_SUPPLIED MATERIAL_.
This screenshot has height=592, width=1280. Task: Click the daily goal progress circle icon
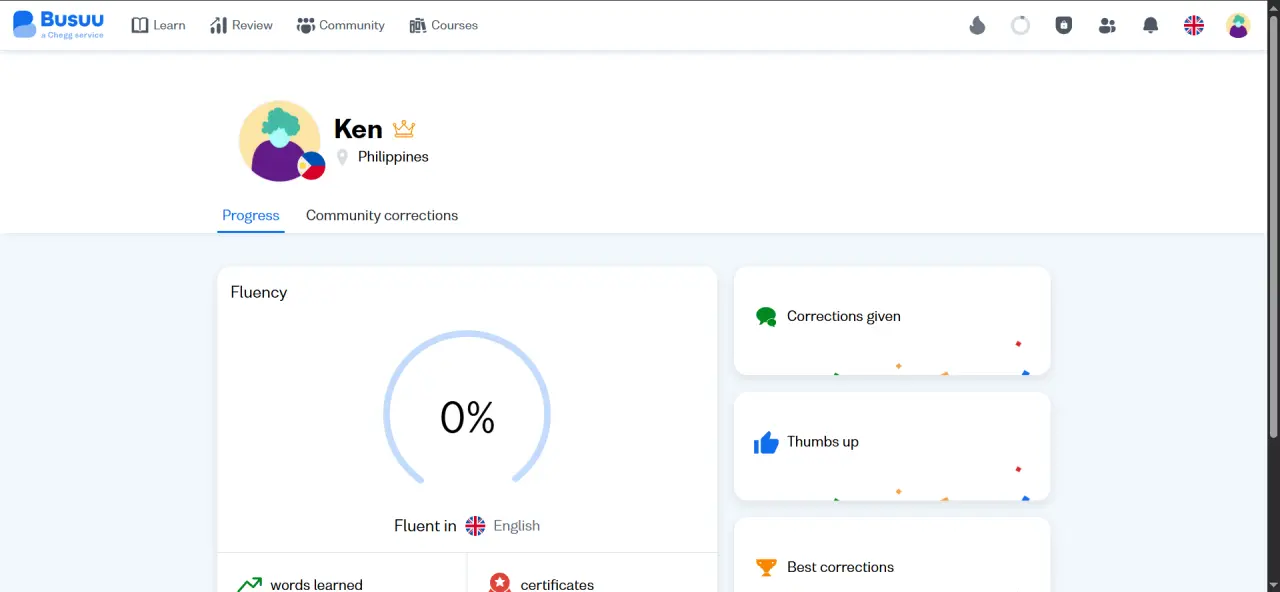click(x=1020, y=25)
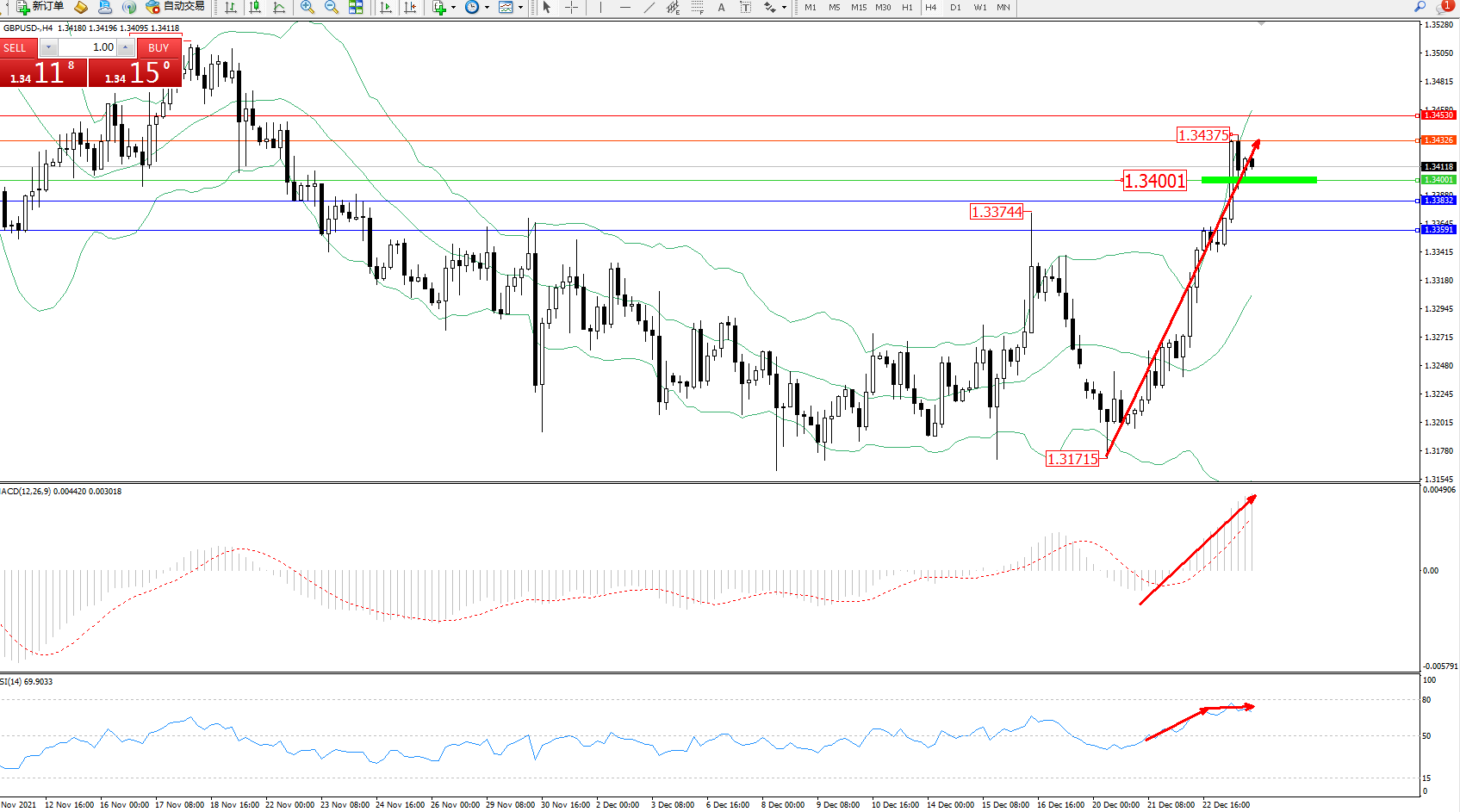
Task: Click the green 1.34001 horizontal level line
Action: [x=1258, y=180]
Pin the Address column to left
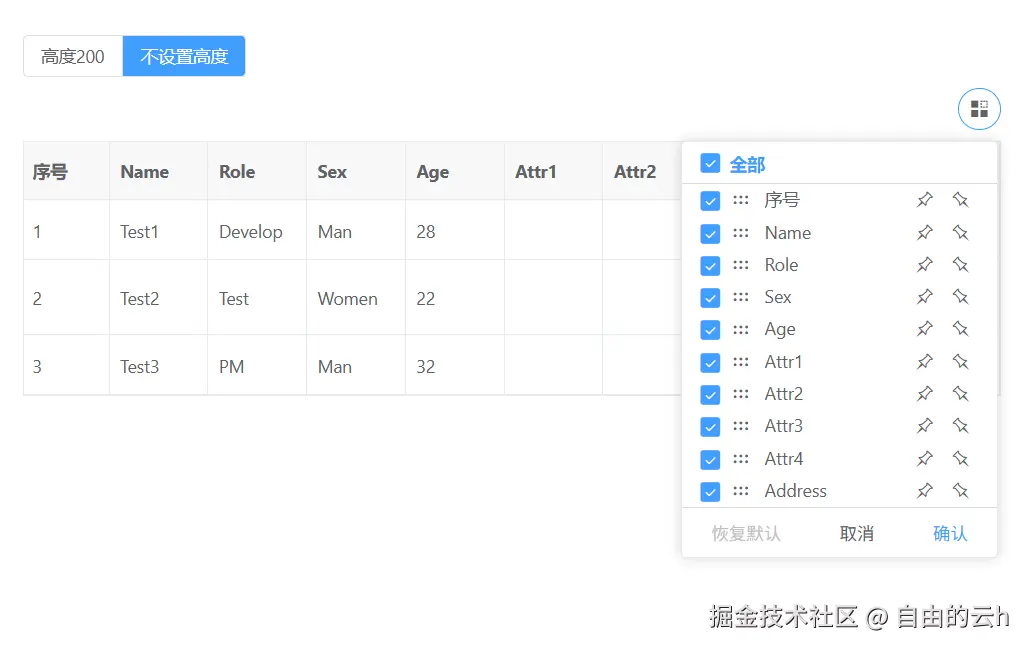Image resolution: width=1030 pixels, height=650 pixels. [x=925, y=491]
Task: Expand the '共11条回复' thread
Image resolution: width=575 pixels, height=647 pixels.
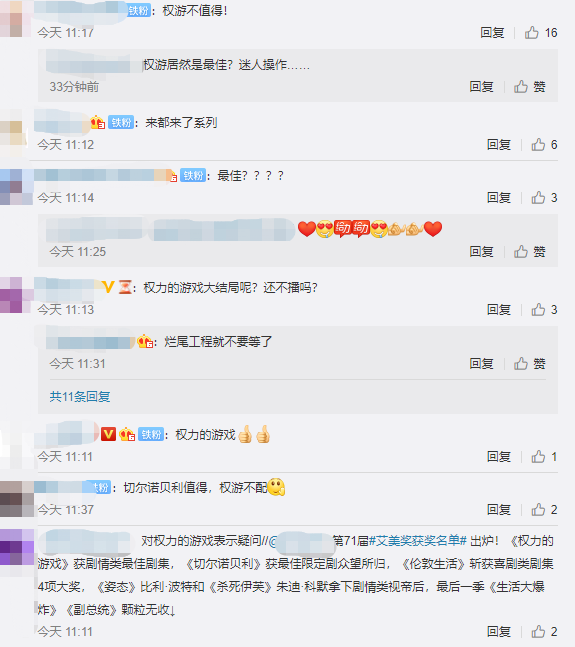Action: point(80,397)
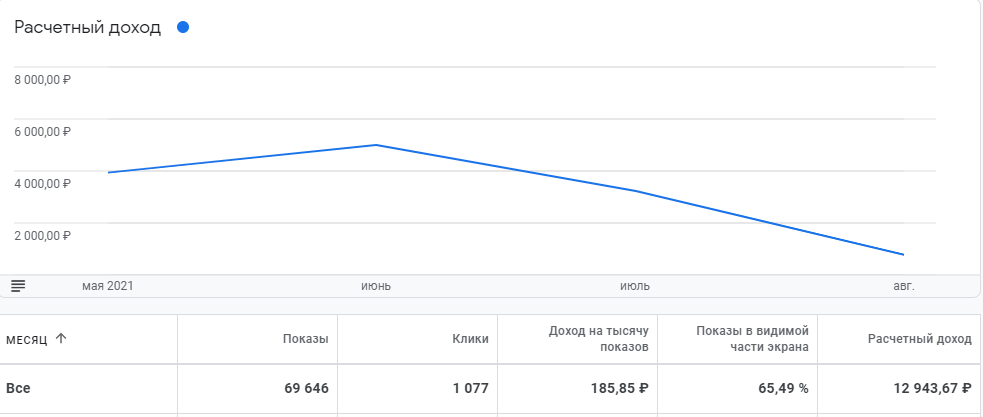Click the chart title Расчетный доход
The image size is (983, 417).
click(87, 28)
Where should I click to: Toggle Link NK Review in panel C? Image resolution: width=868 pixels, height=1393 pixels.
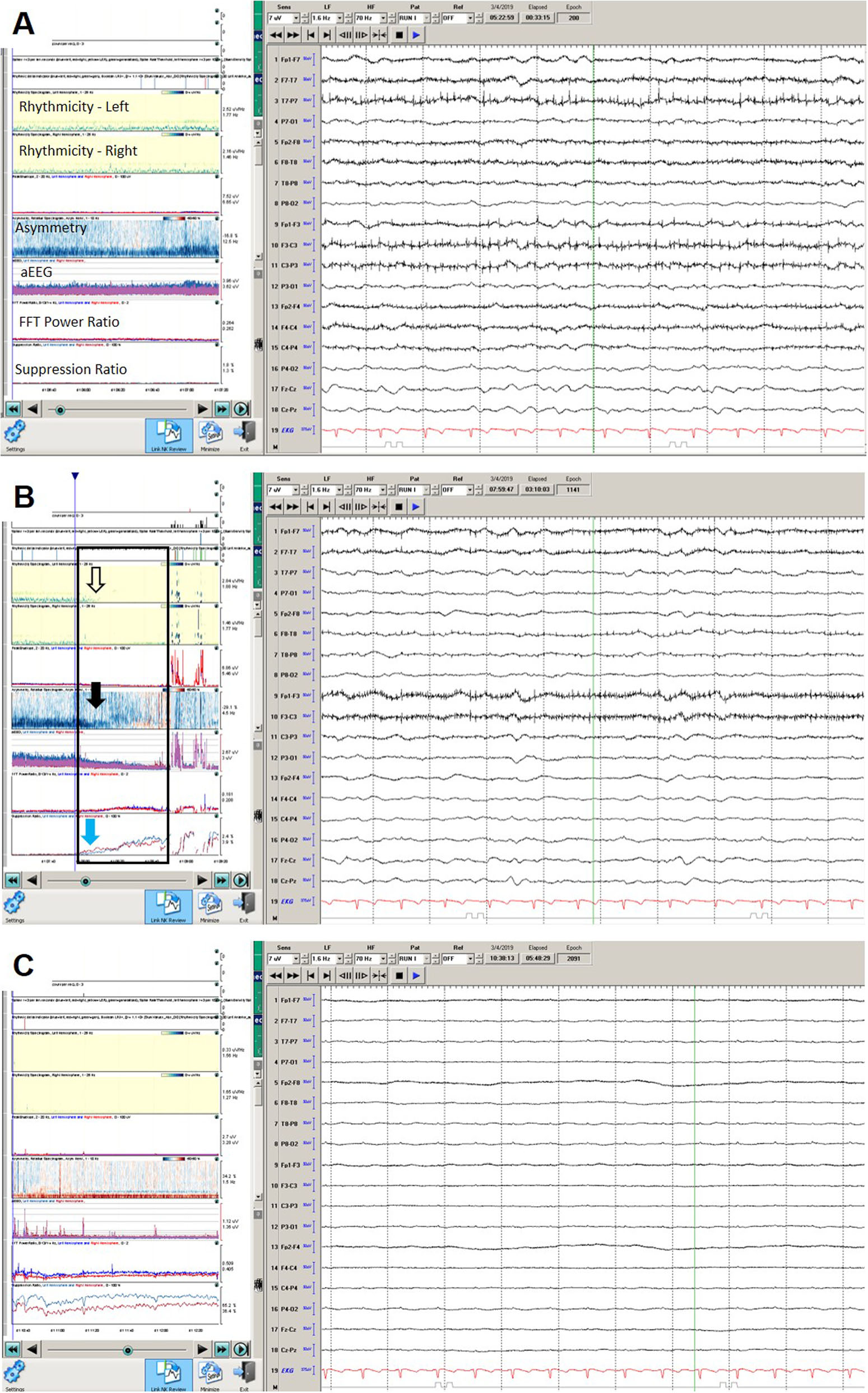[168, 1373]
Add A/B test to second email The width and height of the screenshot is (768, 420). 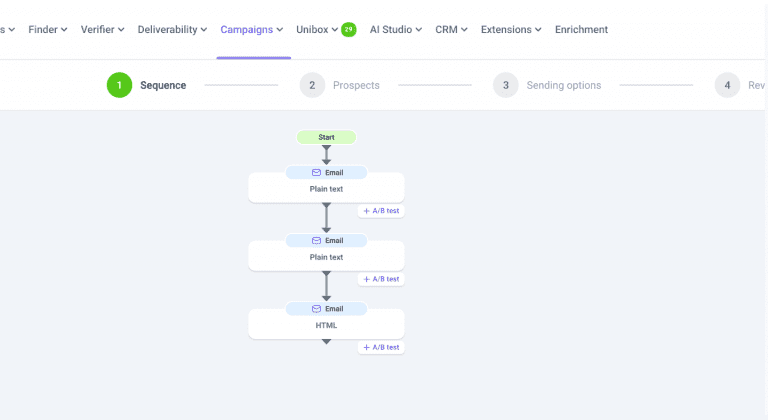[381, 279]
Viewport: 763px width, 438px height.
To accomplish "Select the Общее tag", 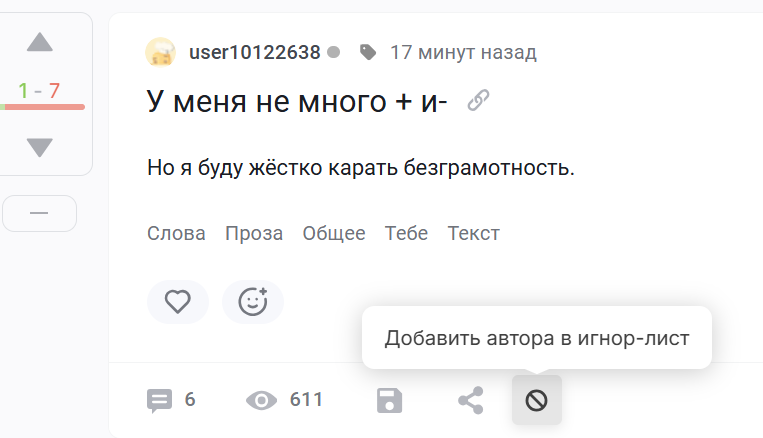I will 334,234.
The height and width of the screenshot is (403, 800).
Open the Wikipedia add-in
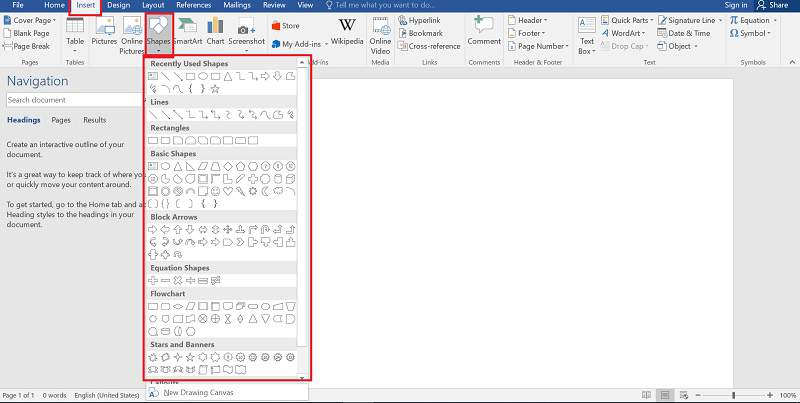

_EXERCISE REQUIREMENTS_. In the answer, set down only the lines from the opening line of the listing through the line that holds "Task: Expand the '共11条回复' thread", exactly as they appear, minus the pictures.

_SOLUTION FOR THIS PROBLEM_.
This screenshot has height=592, width=1280. Task: Click the daily goal progress circle icon
click(x=1020, y=25)
Task: Click the green 1.34001 horizontal level line
Action: [x=1258, y=180]
Pin the Address column to left
Image resolution: width=1030 pixels, height=650 pixels. [x=925, y=491]
Task: Expand the '共11条回复' thread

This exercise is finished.